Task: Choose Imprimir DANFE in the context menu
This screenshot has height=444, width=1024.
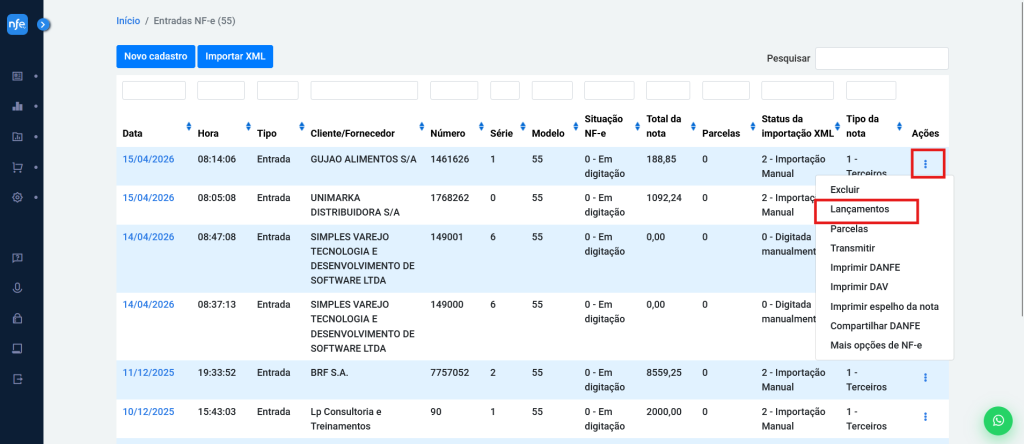Action: pyautogui.click(x=866, y=268)
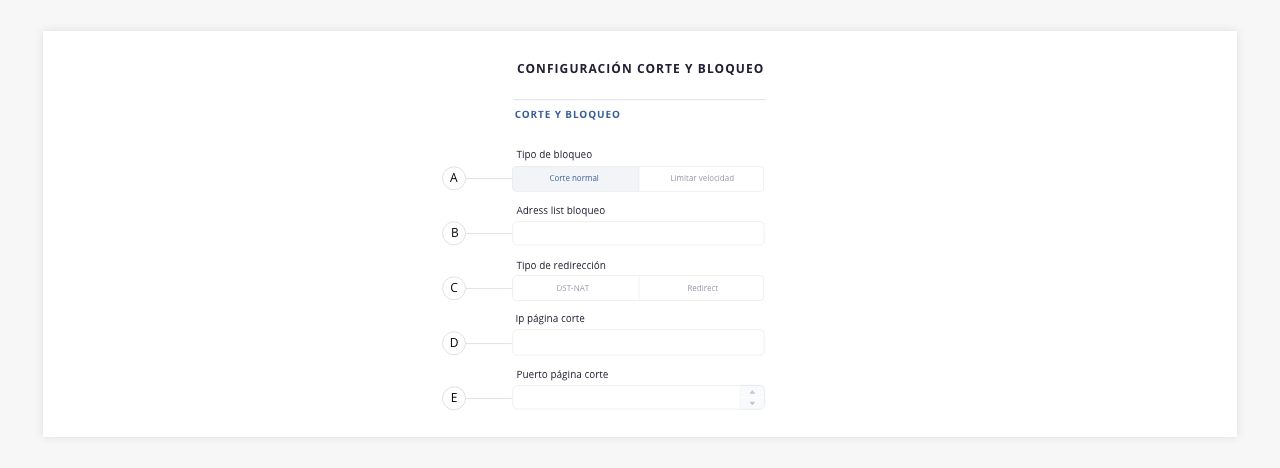Viewport: 1280px width, 468px height.
Task: Click the circled D marker
Action: (x=454, y=343)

TASK INSTRUCTIONS:
Omit pictures; set down the rest of the material word for word.

OUTPUT:
Task: Choose Imprimir DANFE in the context menu
This screenshot has height=444, width=1024.
Action: pyautogui.click(x=866, y=268)
Viewport: 1280px width, 468px height.
Task: Click the circled D marker
Action: (x=454, y=343)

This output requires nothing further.